I feel I get more bothered by sudden loud noises too. I’m waiting to see a neurologist.
I’m even sensitive to touch Lelp, but it is gradually receding. I think realising that it’s actually overstimulation, not anything more has helped me work through it. Getting stressed about feeling weird without being able to put my finger on why was worse and probably made the symptoms increase.
ok, thanks Sue for the info on the medications-I can see why they´re difficult to get prescribed and of course should be…well still I´ll ask my GP about it…I just want to function better in the afternoons or when out and about…
Well, saw my GP today and he doesn´t understand what the neurologist is waiting for when looking at my medical records.

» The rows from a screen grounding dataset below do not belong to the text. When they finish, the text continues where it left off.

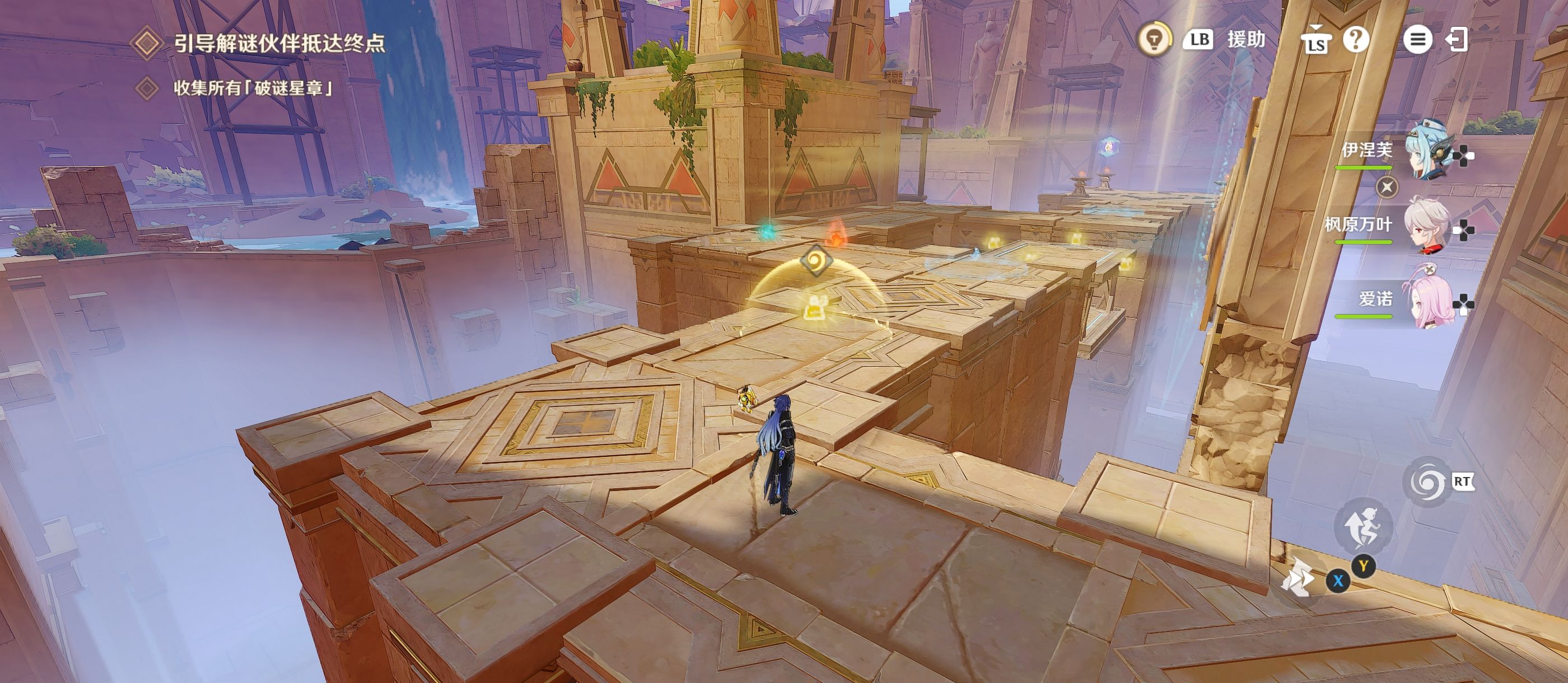Exit the puzzle via the door-arrow icon
The width and height of the screenshot is (1568, 683).
click(x=1457, y=40)
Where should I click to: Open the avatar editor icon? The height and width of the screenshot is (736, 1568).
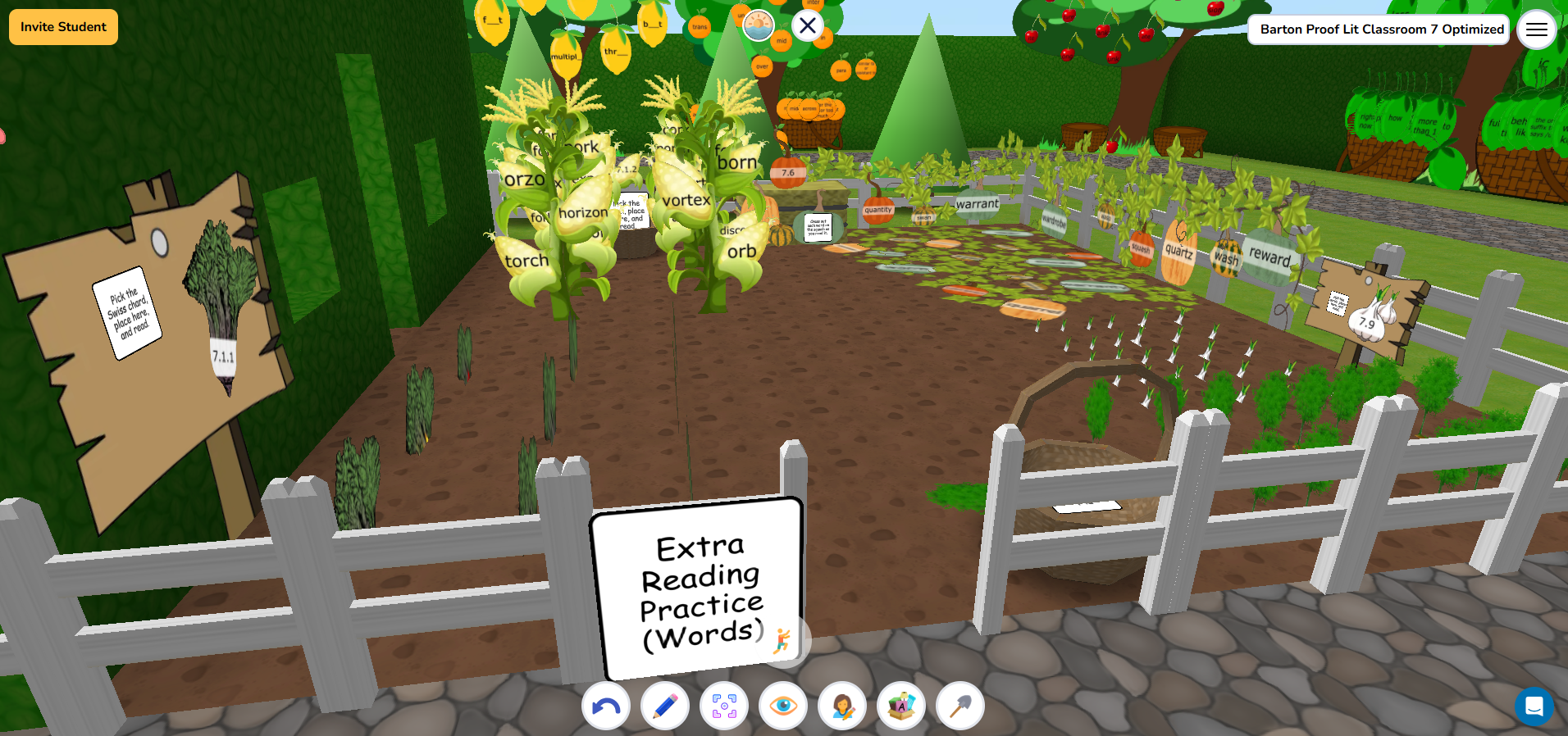point(841,706)
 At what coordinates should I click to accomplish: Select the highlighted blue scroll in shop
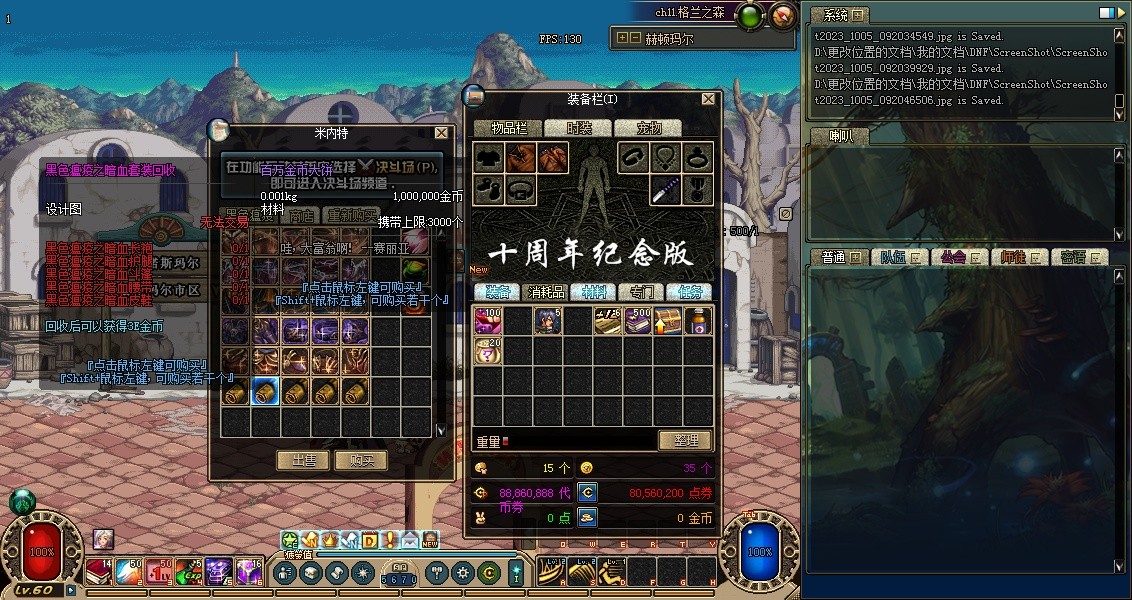click(266, 391)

My GP is quite positive that I actually have MS and he just shook his head when I told him how the neurologists treated me when I was there…anyways, Sue, you are right my GP cannot prescribe drugs for fatigue…but at the same time he thinks I should contact my neurologist again and tell them what symptoms I have now…I asked about getting a referral to someone else as I don´t really want to go back to the neurologists but the problem is that in Sweden we can´t choose who to go to when it comes to specialists- it´s called monopoly…and if he writes me a referral for a second opinion he says that the new neurologist can say no to seeing me because there is a certain code between them…Hope I am making sense but health care works somewhat differently over here…unfortunately I´m in the hands of the two neurologists I´ve already seen and one of them I really don´t want to go back to… I don´t know whether to wait for my next MRI which most probably will be in February or to contact them before…
I am the same and have the same symtums… it’s so frustrating not known what’s happening with my body I have been running for 2 years and still no further forward have a urgent nuro surgeon appointment tomorrow today is a bad day for me I can hardly walk with the pain…
Contacted the nurse of the neurologists yesterday and told her I had been to my GP to get help to understand my medical records and why information about the same thing is different…which she and one of the neurologists also thought was odd…hmmm…well anyway I told them that I’m not really worse then before and really no new symptoms but what should I do in the meantime and their answer is pretty much that I have to wait for the next MRI in March…I’m studying alot of updated research on ms and diagnosis and I don’t really think my nerologists are following recomendations…the neuorologist said there are drugs for my “fatigue” but he doesn’t want to prescribe at this stage… Well most of you know what I´m going through as you’ve pretty much been there or is there right now…just a way to get rid of some agonizing thoughts by sharing…thank you…
I may be a step closer to seeing a neurologist hopefully within 4 weeks. On 1st Nov I went to the theatre to a musical and in the second half I wondered if I had a focal seizure. I realised I was staring rather than watching the show and then my leg was twitching and my eyes blinking rapidly. After a couple of minutes I was back to normal. When I spoke to someone who said it sounded like a seizure she told me to Google it and it all made sense plus an earlier incident. Anyway my GP said it could be and said she would refer me to the First Fit clinic and for a CT scan.I also think I may have had another seizure on Fri. Downside is I’ve been told not to drive. I don’t work so at least that’s not a problem and I’m on a main bus route just not used to public transport. Have to wait and see now. My GP said to let her know if I haven’t heard anything by early December.